▸ Problem requirements:
Only lines holding "heading" are wanted; copy each of them from the records below.

▸ Provided data:
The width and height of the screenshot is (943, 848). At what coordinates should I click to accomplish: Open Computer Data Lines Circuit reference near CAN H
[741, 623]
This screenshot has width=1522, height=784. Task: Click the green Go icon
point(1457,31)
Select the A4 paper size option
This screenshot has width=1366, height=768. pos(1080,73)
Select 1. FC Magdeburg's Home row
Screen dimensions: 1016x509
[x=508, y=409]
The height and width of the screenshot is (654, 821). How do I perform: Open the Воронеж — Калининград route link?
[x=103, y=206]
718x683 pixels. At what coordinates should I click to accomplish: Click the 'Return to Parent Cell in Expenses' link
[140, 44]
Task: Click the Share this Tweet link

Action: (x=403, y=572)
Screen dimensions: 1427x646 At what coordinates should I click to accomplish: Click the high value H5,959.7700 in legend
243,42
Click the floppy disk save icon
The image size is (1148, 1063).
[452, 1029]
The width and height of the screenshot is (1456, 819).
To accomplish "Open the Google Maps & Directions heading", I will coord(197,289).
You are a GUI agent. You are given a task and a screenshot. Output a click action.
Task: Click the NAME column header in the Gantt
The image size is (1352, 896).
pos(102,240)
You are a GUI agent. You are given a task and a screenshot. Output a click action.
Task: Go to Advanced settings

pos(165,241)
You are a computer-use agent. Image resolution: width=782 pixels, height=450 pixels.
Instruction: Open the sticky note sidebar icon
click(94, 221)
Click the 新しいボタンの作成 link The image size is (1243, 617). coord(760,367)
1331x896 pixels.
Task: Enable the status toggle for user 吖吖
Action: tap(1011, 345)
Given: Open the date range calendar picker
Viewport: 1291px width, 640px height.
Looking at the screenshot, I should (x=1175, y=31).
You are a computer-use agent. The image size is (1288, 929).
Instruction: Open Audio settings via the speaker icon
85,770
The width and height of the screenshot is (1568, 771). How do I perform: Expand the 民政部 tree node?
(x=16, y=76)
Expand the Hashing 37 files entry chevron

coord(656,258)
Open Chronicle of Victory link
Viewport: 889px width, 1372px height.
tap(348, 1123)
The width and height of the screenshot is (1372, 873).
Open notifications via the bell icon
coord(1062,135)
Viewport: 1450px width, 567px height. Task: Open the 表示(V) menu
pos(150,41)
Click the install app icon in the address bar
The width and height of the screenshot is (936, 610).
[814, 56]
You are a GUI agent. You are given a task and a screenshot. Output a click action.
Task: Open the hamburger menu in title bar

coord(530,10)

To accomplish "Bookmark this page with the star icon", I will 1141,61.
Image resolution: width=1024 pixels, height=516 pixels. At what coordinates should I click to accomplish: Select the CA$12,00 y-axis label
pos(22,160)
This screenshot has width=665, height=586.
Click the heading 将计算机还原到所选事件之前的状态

▸ Response to the task:
To accomplish "Open the Google Maps & Directions heading", I will coord(197,289).
Click the heading 将计算机还原到所选事件之前的状态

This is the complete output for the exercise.